_Texte affiché:_
━━━━━━━━━━

Delah Dube est une jeune artiste pleine d’humeur et de positivité qui a marqué la cinquième édition du festival Musika Na Kipaji, à Goma. Avant la prestation de la zimbabwéenne, basée désormais à Kigali, nous avons longuement discuté de sa carrière artistique qui mêle chant, poésie et théâtre.
Pour l’an 2023, le Festival Musika Na Kipaji a franchi un palier considérable. Depuis cinq ans, c’est la première fois que cette rencontre qui met en exergue les talents féminins, en arts et en entrepreneuriat, a fait intervenir d’autres pays que la RDC.
Au total, 3 pays étaient présents au-delà du Congo dont le Rwanda, le Burundi et le Zimbabwe. Ce dernier est le pays de Delah Dube, qui a foulé ses pieds pour la première fois en RDC.
Dube ou la définition de « Good vibe »

━━━━━━━━━━

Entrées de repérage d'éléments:
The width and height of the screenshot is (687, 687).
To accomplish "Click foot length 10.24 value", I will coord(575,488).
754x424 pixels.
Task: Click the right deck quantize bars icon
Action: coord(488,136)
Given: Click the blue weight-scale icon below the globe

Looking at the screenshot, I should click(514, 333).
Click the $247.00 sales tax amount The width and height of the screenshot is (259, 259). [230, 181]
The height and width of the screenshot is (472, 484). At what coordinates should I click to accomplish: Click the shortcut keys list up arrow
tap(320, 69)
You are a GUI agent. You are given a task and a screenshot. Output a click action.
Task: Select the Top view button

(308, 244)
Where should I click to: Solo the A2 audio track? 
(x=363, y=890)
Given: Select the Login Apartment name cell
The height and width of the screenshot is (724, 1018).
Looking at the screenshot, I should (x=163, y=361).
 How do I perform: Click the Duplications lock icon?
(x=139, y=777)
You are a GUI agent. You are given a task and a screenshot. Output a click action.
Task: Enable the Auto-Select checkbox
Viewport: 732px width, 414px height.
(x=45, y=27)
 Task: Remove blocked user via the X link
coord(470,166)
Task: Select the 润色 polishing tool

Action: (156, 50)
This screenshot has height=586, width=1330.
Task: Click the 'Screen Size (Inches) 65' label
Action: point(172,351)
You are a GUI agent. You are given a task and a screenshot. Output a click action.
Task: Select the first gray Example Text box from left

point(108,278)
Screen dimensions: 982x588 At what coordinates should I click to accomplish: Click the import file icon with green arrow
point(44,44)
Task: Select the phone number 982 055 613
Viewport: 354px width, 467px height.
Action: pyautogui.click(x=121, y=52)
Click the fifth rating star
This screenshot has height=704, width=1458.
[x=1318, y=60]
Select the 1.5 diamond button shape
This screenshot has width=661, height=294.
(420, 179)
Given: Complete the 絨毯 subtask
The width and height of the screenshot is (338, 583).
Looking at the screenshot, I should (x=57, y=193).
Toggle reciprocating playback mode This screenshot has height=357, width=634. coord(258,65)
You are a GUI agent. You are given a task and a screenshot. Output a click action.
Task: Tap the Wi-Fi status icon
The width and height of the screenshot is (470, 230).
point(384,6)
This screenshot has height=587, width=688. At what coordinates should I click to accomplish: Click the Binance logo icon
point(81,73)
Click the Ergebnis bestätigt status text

━━━━━━━━━━

_Consigne de travail:_
Recopiez mot pour mot le passage de l'article sur Delah Dube qui va de « Delah Dube est » à « que la RDC. ».

_Réponse:_
Delah Dube est une jeune artiste pleine d’humeur et de positivité qui a marqué la cinquième édition du festival Musika Na Kipaji, à Goma. Avant la prestation de la zimbabwéenne, basée désormais à Kigali, nous avons longuement discuté de sa carrière artistique qui mêle chant, poésie et théâtre.
Pour l’an 2023, le Festival Musika Na Kipaji a franchi un palier considérable. Depuis cinq ans, c’est la première fois que cette rencontre qui met en exergue les talents féminins, en arts et en entrepreneuriat, a fait intervenir d’autres pays que la RDC.